Na solidão, naquela solidão sem chão nem altura, sem lado nem saída, o homem se desumaniza, desnorteia-se em redemoinhos gulosos de vida. Quer pular, quer gritar, quer subir pelas paredes, quer encontra uma fresta, quer uma lua, quer um sol, mas só encontra o negrume retinto da solidão. E de boca aberta e feia. Dentes pontudos e língua bifurcada, tudo assim na boca da solidão.

Um ser solitário e metamorfoseado na exata forma kafkiana. Um verme asqueroso, um se repelente e abominável, um bicho em imprestabilidade rastejante. Membros e troncos, mente e lucidez, que de nada servem senão para o reconhecimento da própria desvalia humana. Embaixo da cama, pelos cantos escuros, a miséria humana latejando a animalidade mais terrificante.

Ou seria um lobo uivante na altura do monte, de caninos afiados e olhos vermelhos pelo fogo da solidão? Lobo e sua tristeza, sua angústia, seu terrível e voraz sofrimento. Na sua solidão apenas o uivo, o brado, o grito dilacerado na noite, mas quem o avistasse certamente encontraria um espectro forçando a existência. Terríveis sons na escuridão da montanha, ecos que avançam adiante como se quisesse tudo transformar no mais cruel desalento.


Assim o homem na sua solidão. Uma fera, um bicho, um selvagem, um ser bestial, qualquer coisa ferina que avança e se consome a si mesma. Um ser animalizado, transformado em irreconhecível criatura. Uma bestialidade de garras afiadas e pulsações violentas na alma, na pele, nos olhos, na boca, nos sentimentos. Um ser solto da jaula e preso no seu próprio labirinto. Uma animalesca figura que sequer se reconhece na sua dor.

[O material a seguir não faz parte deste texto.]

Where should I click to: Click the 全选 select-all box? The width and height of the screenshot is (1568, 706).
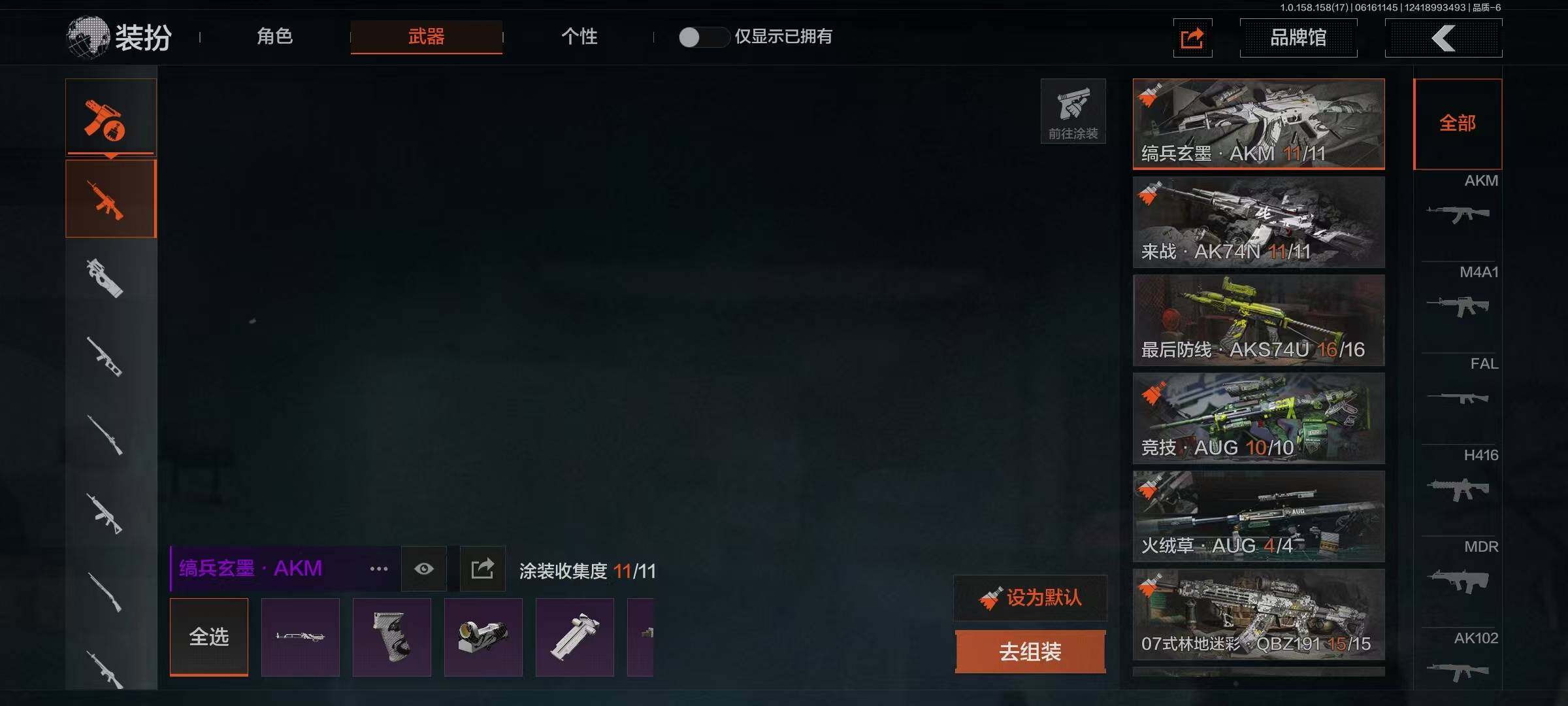[x=209, y=637]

Uivos, brados, gemidos, berros, bramidos, clamores, soluços, lamentos, agonias, alaridos, clamores. Eis a voz da mais solitária solidão. Eis o que ecoa no meio da noturna selva dos desvalidos sentimentos, dos devastadores abandonos.

“Contorce-se. Desgrenha-se em gemidos roucos. Move suas garras afiadas no chão duro. Deitado, rola de lado a outro, um ser em transmudação. Grita ou berra, geme ou uiva, ou tudo ao mesmo tempo. Sacoleja, bate no chão, coloca as duas mãos sobre a cabeça, puxa vorazmente os cabelos, lanha o corpo inteiro, depois se move rapidamente em direção à parede. Quer subir, quer escalar a parede, quer alcançar o telhado. Escorrega suas mãos perto da janela. Salta e cai, e novamente se contorce na mais profunda agonia. Quer fugir, quer encontrar uma saída para a solidão. Mas o que lhe resta é somente a solidão...”.

“Vai subindo como pode até alcançar o telhado. Suas mãos em garras afastam telhas e fazem surgir um laivo de lua. O quarto escuro toma uma cor amarelada e de tez enferrujada. A pouca luz reflete o rosto crispado, o olhar de fera, a boca de fera, o corpo da fera em ritual de solidão. Mas não é fera, é homem. Mas não é mais o homem, é simplesmente a fera gestada na solidão...”.

“Avançou sobre móveis, derrubou o cálice em cima da mesinha, estilhaçou a garrafa de vinho. Quis beber veneno, mas não reconhecia o frasco. Sua pele estava rija demais para que o fio do punhal respingasse o vermelho da aflição. Não havia arma de fogo, mas naquele momento ele não era caçador, apenas frágil presa. Cansou-se de tudo, cansou-se do mundo, cansou-se da vida e de si mesmo. Quis morrer. Decidiu. Urrou pela última vez e adormeceu. Pela luz que descia do telhado afastado, apenas um vulto lançado ao chão. Dormia. Ainda pulsando lágrimas e agonias, apenas dormia. Uma fera na solidão adormecida”.

Eis o homem na sua solidão. Uma solidão tamanha que o torna fera. E já não será mais homem, mas apenas o bicho perdido na selva escura de si mesmo.